▸ Passage shown:
* Begin *
News for the ‘Employment’ Category

Microeconomics of Green Jobs

Does a particular green policy create more jobs than it destroys?

A policy is green if it lowers our use of resources and/or environmental impact.  If a green policy is also a net creator of jobs, everyone should agree that it is a good policy. It should be implemented.  End of story.  Green policies which destroy jobs, on the other hand, will require further analysis as to whether the environmental and health benefits outweigh the economic losses.  That’s a question which requires putting relative value on various benefits, and cannot be resolved purely by economic reasoning.  But  the first point bears repeating: if a green policy is also net job creator, everyone should agree that it is a good policy and should be implemented.  Identifying those policies is simple.

Which Policies are Net Job Creators?

There are two ways a policy can increase or decrease economic activity and hence number of jobs.

  1. Jobs can be created or destroyed by substituting labor for capital, energy, and/or other resources in production.
  2. If a policy increases economic efficiency, it will increase economic activity and create jobs. If it decreases economic efficiency, it will reduce economic activity and destroy jobs.

Substituting Labor for Energy or Capital

Marginal rate of Technical Substitution.

Image Source: Wikipedia

A basic tenet of microeconomics is that there is a tradeoff between capital, labor and natural resources such as energy in the production function. In particular, you can substitute capital for labor (by mechanization) or labor for capital (by using shovels and picks instead of bulldozers.) Now add energy into the mix: you can substitute fossil energy for either capital or labor to attain the same production.
* End *
▸ To-do list:
a) From the green jobs article, copy the part that opens with the words containing "2. If a policy" and closes with "and destroy jobs.".
b) For each statement, answer yes or no based on the green jobs article, and quote the article's deciding words. (i) A green policy that is also a net job creator should be implemented. (ii) Whether a job-destroying green policy is worthwhile can be settled purely by economic reasoning. (iii) Using shovels and picks instead of bulldozers is given as a way to substitute labor for capital.

▸ Dataset extract:
* Begin *
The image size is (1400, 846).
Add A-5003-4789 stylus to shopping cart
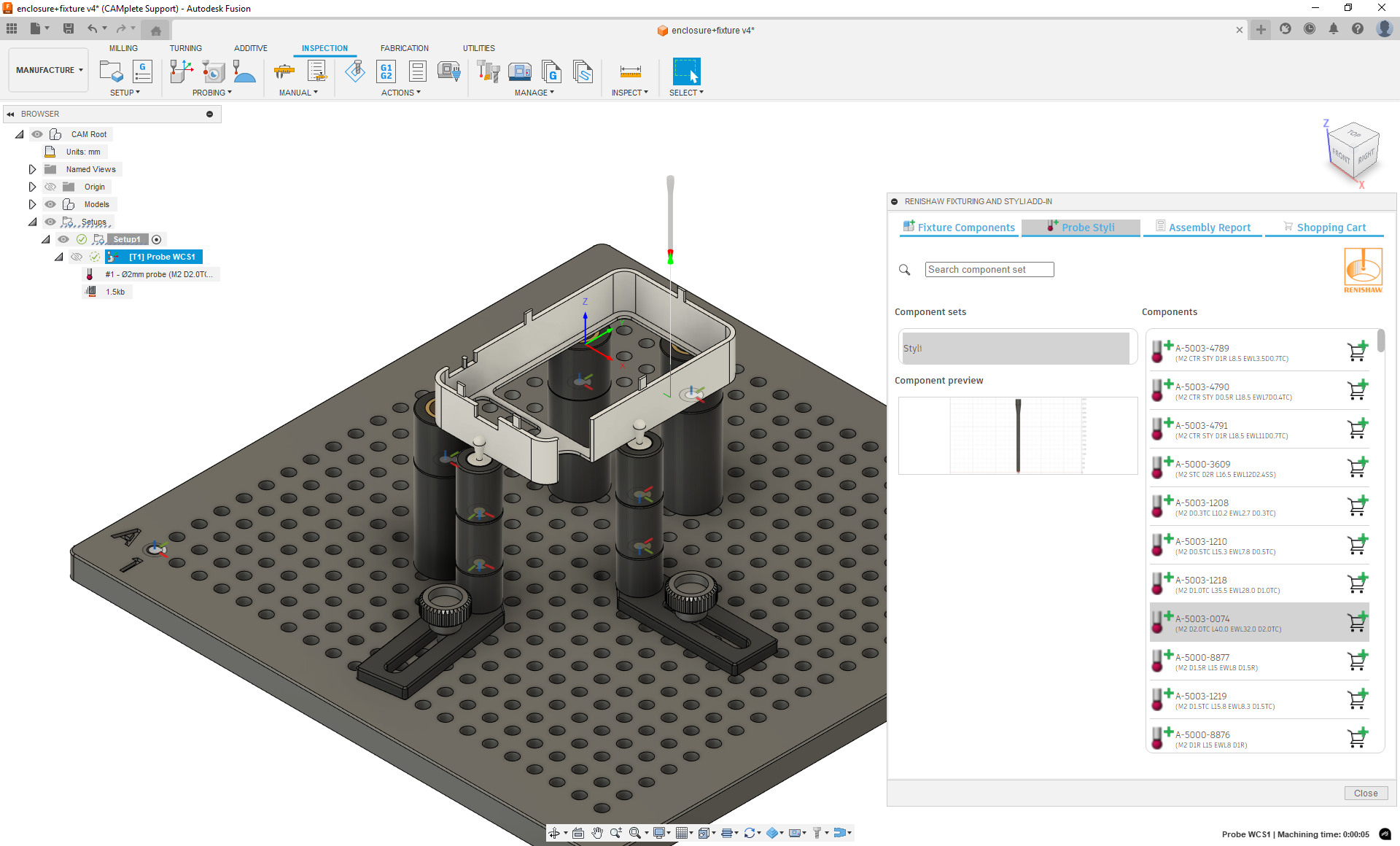pyautogui.click(x=1357, y=352)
* End *
▸ Exercise responses:
a)
2. If a policy increases economic efficiency, it will increase economic activity and create jobs. If it decreases economic efficiency, it will reduce economic activity and destroy jobs.

b)
(i) Yes: "if a green policy is also net job creator, everyone should agree that it is a good policy and should be implemented."
(ii) No: "cannot be resolved purely by economic reasoning."
(iii) Yes: "labor for capital (by using shovels and picks instead of bulldozers.)"